Este incidente marca la primera intercepción violenta desde que Washington impuso un bloqueo naval hace una semana, rompiendo de facto el alto el fuego mediado por Pakistán que aún estaba vigente.
"Piratería" y castigo contra la población
Mientras el presidente Donald Trump se jactaba en redes sociales de haber "frenado en seco" al buque y de estar revisando su contenido, las autoridades en Teherán señalaron la gravedad jurídica del acto. El portavoz de la cancillería, Esmaeil Baqaei, denunció que el cerco estadounidense constituye un "castigo colectivo" contra el pueblo iraní y una violación directa a la Carta de Naciones Unidas.
"Estados Unidos ha cometido piratería marítima al atacar un buque mercante en aguas internacionales", informó el ejército de Irán a través de Al Jazeera.
Ormuz: un polvorín sin control
La toma del Touska ha desatado una respuesta militar inmediata. Reportes de medios locales indican que Irán ya ha lanzado drones de ataque contra buques de guerra estadounidenses en el Mar de Omán.
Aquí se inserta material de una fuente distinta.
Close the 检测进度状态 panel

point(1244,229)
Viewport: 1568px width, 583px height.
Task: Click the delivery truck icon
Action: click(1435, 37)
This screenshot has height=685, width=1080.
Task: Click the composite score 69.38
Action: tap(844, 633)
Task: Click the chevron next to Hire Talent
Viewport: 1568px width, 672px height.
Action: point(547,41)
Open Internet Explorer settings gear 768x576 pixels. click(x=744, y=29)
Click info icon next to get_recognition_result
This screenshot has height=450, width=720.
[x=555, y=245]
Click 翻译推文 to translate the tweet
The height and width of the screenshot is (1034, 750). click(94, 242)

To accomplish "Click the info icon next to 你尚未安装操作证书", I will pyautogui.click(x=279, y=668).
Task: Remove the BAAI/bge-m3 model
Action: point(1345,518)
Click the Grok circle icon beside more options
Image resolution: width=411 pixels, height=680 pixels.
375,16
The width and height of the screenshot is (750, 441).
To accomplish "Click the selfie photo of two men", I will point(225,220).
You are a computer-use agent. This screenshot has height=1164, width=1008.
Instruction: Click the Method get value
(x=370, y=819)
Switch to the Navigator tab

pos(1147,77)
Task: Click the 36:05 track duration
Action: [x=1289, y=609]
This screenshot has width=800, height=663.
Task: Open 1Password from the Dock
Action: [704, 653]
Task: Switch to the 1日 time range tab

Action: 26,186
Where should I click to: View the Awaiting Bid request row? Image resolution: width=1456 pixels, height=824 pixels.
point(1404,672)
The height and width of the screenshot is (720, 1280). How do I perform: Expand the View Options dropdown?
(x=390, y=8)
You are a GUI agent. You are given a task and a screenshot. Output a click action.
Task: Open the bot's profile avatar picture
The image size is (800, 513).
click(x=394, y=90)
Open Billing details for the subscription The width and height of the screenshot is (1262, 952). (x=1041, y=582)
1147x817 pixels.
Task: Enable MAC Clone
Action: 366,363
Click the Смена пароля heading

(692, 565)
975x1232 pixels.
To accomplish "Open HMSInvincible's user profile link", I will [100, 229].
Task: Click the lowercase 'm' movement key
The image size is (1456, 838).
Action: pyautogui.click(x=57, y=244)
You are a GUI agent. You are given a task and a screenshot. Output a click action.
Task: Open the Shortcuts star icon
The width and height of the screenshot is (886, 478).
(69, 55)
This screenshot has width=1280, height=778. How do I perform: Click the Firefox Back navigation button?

Pese al intento de Washington por asfixiar el comercio iraní, la estrategia muestra fisuras: datos de inteligencia marítima revelan que, solo ayer, más de 20 buques cruzaron el Estrecho de Ormuz con éxito, incluidos cargamentos de gas y petróleo destinados a China e India. La captura del Touska parece ser, más que una medida de seguridad, una demostración de fuerza en una guerra naval que escala hacia un punto sin retorno.